Ovation of the Seas will be returning to Australia in 2017/18
Bookings for Royal Caribbean’s 2017/18 season in Australia, which includes the return of Ovation of the Seas, will open Thursday.

Adam Armstrong, md RCL Cruises Australia and New Zealand, said the company will have bigger ships and more capacity than any other cruise line over the local summer season.

 Armstrong said a highlight of the season will be more overnight calls.
Ovation of the Seas, Explorer of the Seas, Voyager of the Seas and Radiance of the Seas will operate a total of 66 sailings, ranging from two- to 23-nights.
From September 2017 through to April 2018 the four ships will call at 46 ports across Australia, New Zealand, the South Pacific, Asia and North America with departures from Sydney, Fremantle, Auckland, Singapore, Honolulu and Seattle.

Explorer of the Seas and Voyager of the Seas will specialise in South Pacific sailings and Radiance of the Seas and Ovation of the Seas will focus on Australia and New Zealand itineraries.

Explorer of the Seas will make two overnight calls at Suva on her repositioning voyages at the commencement of the season and on her return to Seattle in 2018.

Both Ovation of the Seas and Radiance of the Seas overnight in Adelaide during cruises to Tasmania, giving passengers more time to spend in the nearby wine regions of the Barossa and Clare Valley.

Armstrong also announced that Legend of the Seas, which home-ported in Brisbane for the first time in 2015/16,  will be deployed in Europe at the end of the upcoming 2016/17 season.

Legend has been able to berth at Brisbane’s cruise ship terminal at Portside Hamilton that can only accept cruise ships up to 270mtrs in length due to the relatively shallow depth of the Brisbane River as well as height restrictions imposed by the Gateway Bridge.

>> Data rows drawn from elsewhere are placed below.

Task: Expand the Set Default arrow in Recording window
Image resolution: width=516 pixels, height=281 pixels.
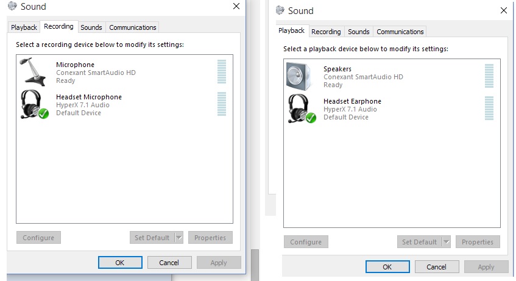Action: click(178, 238)
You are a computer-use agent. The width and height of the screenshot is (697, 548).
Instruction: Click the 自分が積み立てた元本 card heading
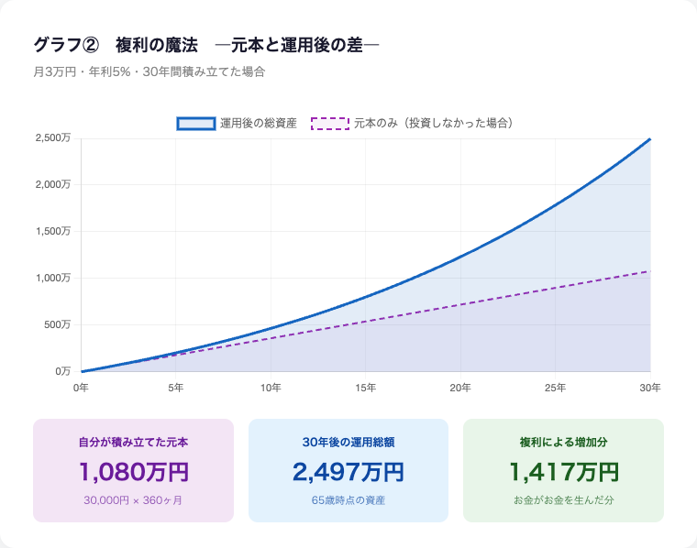pyautogui.click(x=133, y=442)
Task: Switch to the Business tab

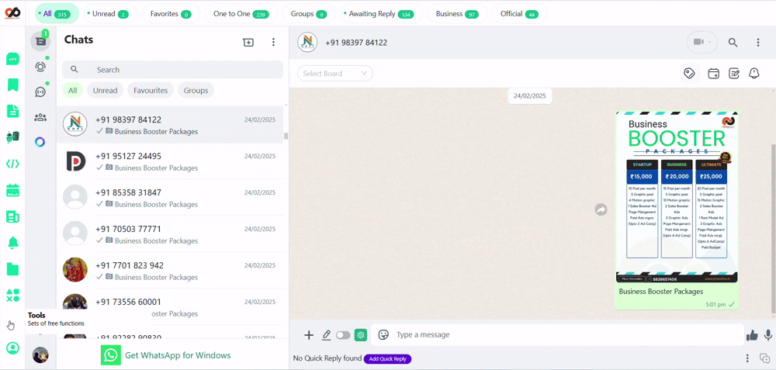Action: pyautogui.click(x=456, y=14)
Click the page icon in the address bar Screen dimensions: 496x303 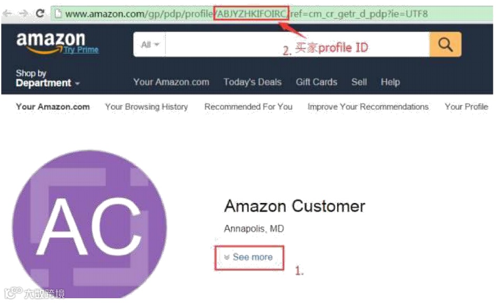coord(58,14)

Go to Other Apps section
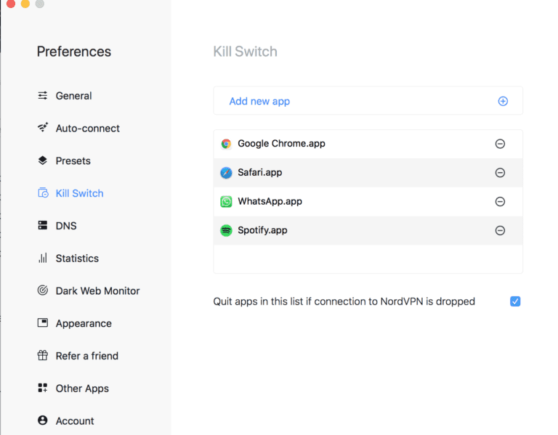coord(82,389)
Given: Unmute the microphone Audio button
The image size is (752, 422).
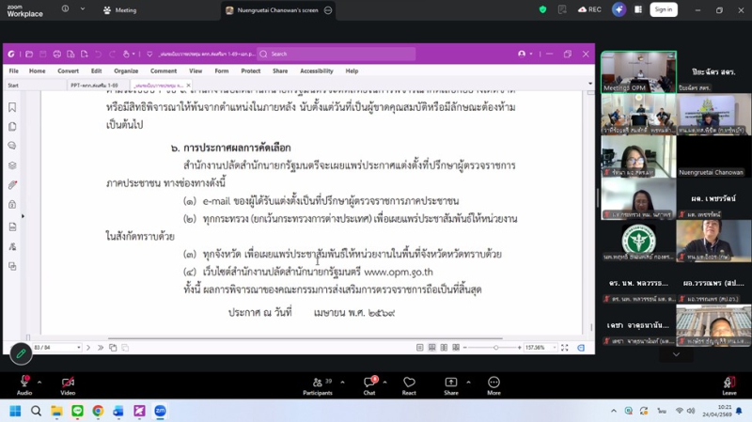Looking at the screenshot, I should (x=24, y=385).
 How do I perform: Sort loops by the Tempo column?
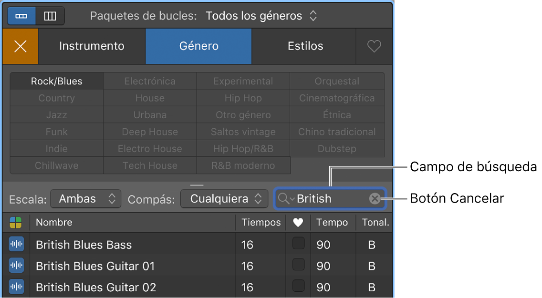[x=332, y=222]
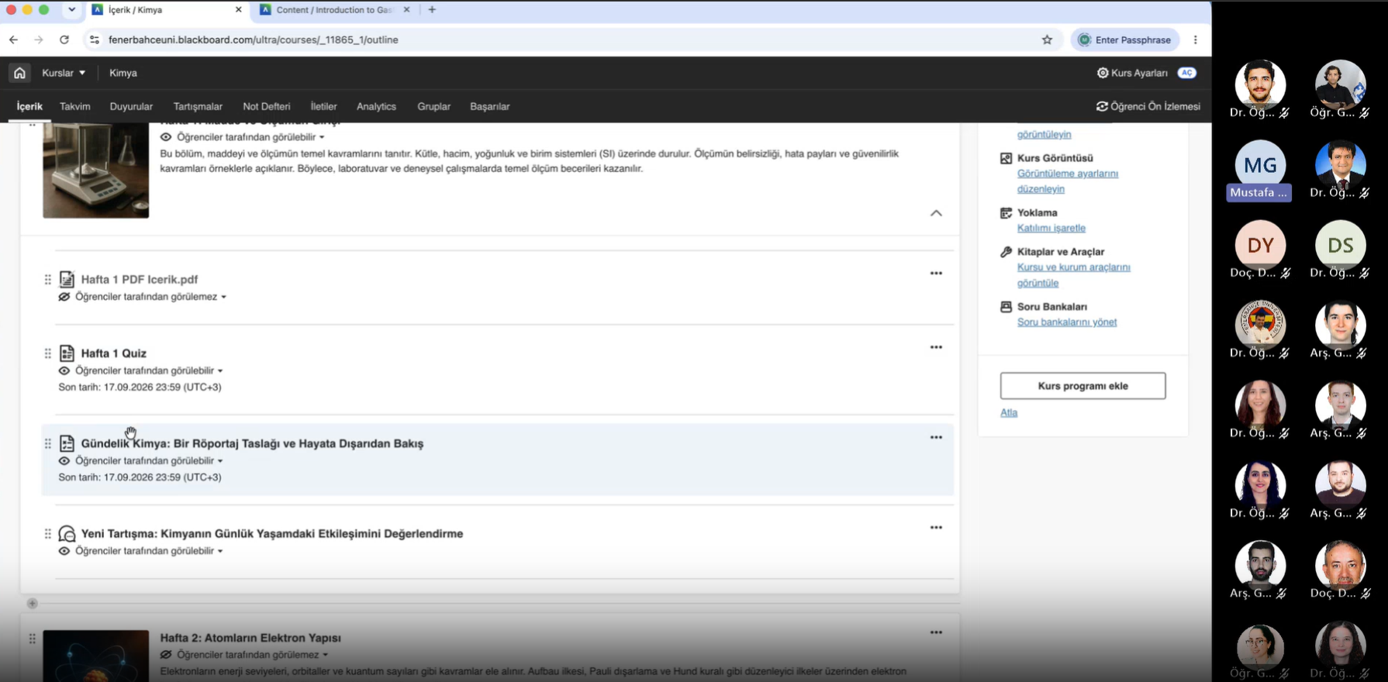Click the Yeni Tartışma discussion icon

pos(67,534)
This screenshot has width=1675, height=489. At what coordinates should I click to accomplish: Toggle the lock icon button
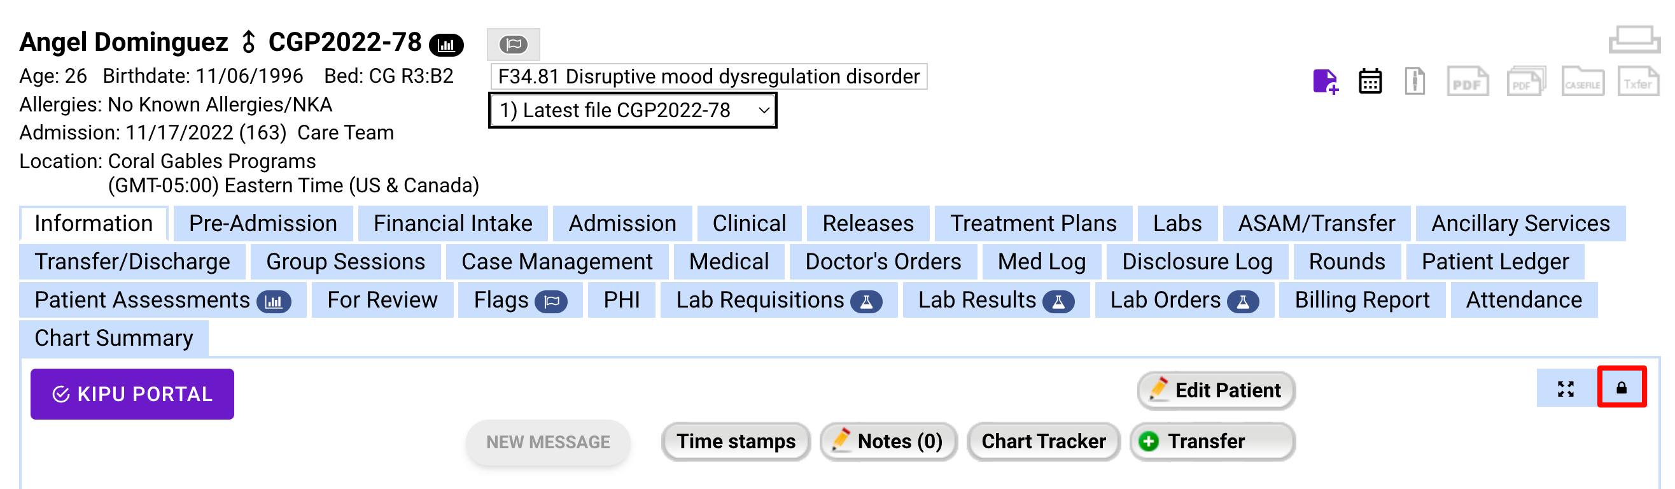point(1621,388)
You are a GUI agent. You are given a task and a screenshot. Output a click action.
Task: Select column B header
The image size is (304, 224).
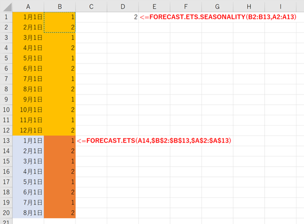coord(60,6)
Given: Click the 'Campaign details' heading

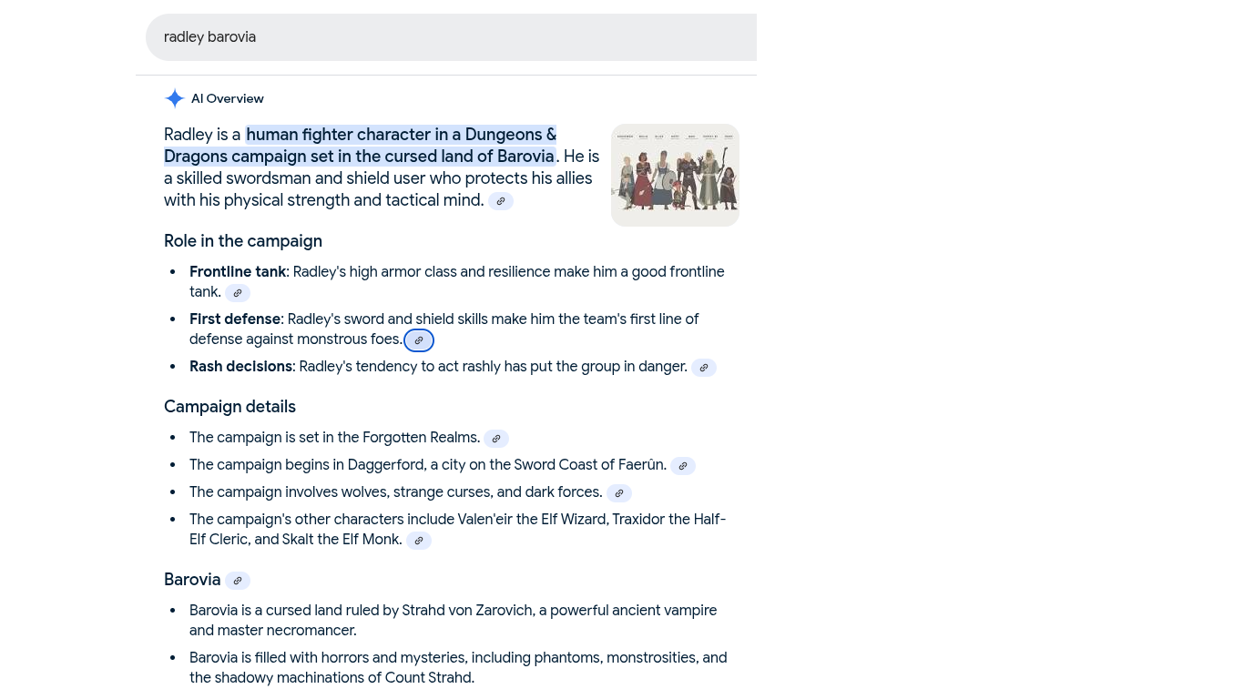Looking at the screenshot, I should coord(229,407).
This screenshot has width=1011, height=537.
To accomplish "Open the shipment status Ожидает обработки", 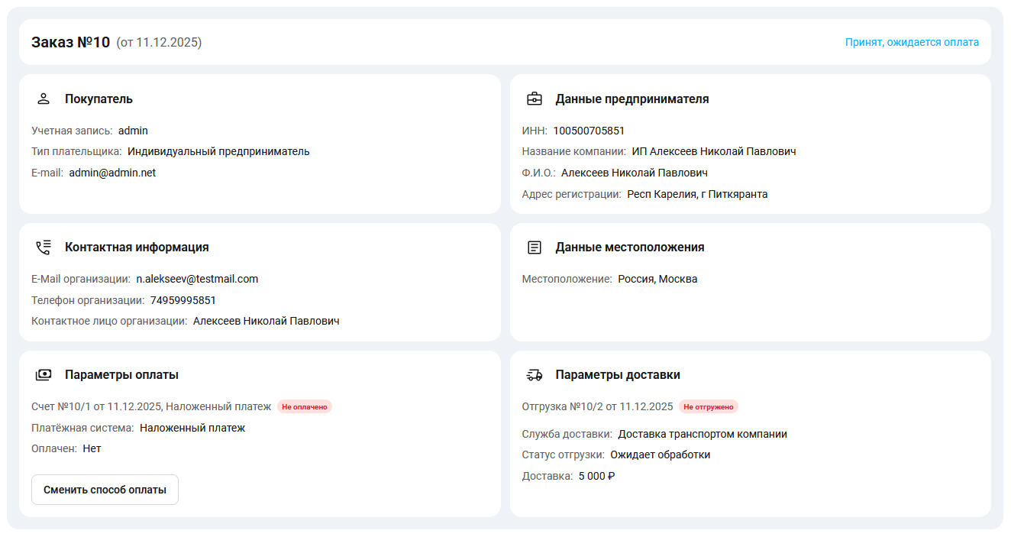I will coord(661,454).
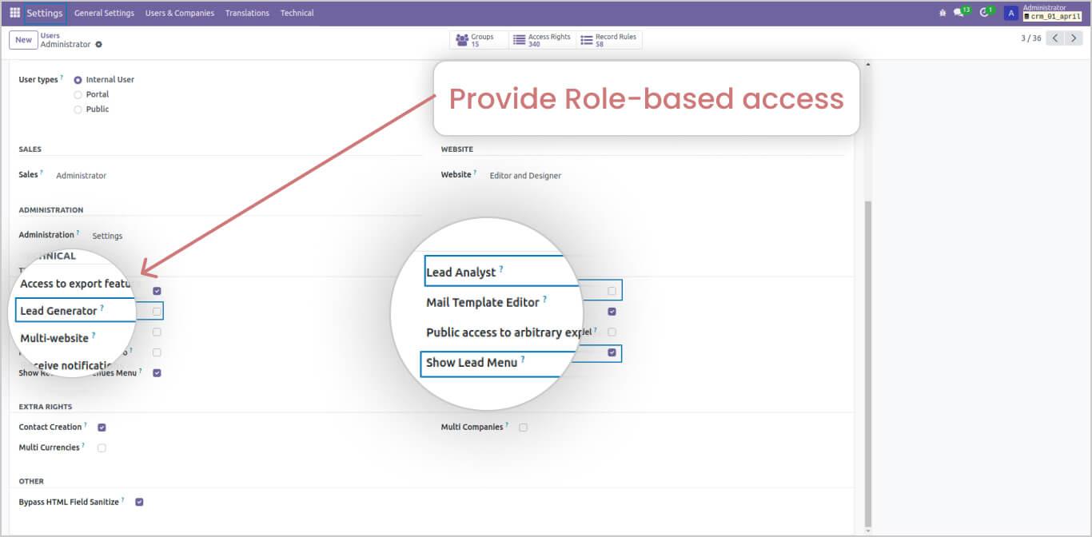Screen dimensions: 1092x537
Task: Toggle the Multi Companies checkbox
Action: coord(524,427)
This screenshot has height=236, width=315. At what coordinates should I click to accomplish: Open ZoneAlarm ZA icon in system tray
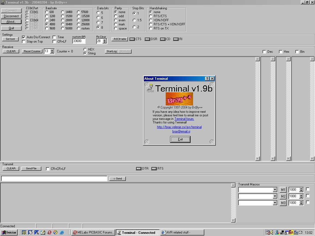pyautogui.click(x=291, y=232)
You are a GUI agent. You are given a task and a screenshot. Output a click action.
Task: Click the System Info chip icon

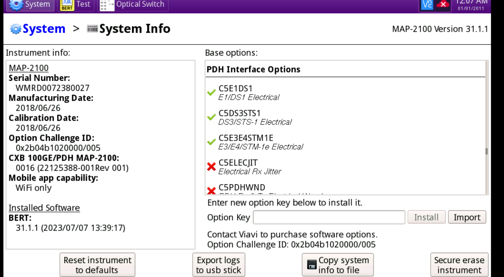92,29
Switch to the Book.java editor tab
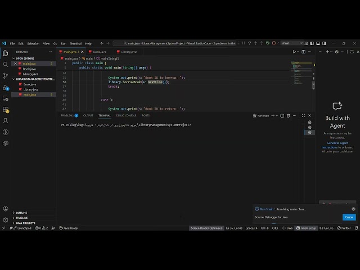This screenshot has width=360, height=270. (99, 52)
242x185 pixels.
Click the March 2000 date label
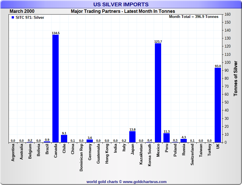(x=22, y=11)
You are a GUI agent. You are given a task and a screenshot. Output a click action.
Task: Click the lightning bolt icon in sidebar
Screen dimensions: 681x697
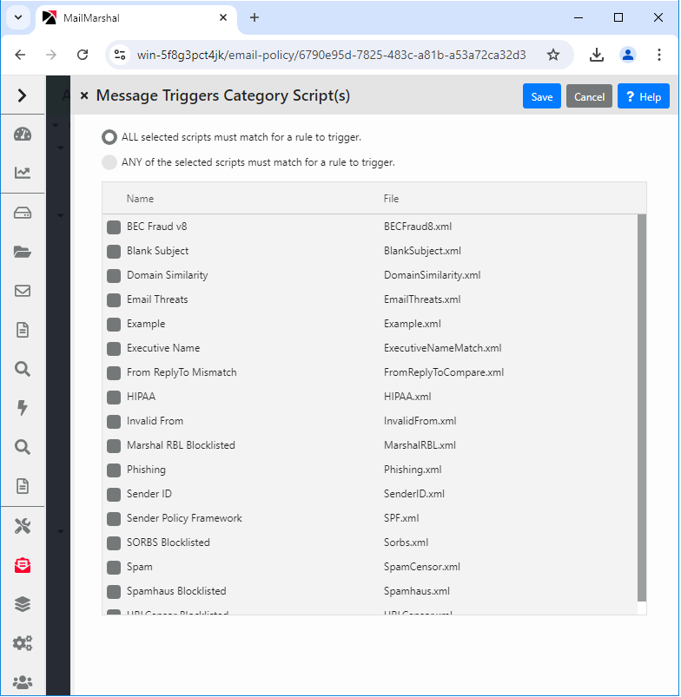(x=23, y=408)
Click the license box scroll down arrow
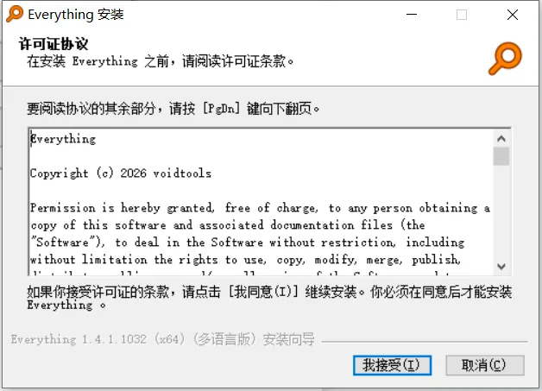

A second A$100m mega cruise ship terminal that has been proposed  by Royal Caribbean International and Carnival Australia for the mouth of the Brisbane River is currently under investigation.
Armstrong said this would enable larger Voyager and Quantum Class vessels to be based in Brisbane. ‘We fully expect to return to home-porting in Queensland in the future,’ he said.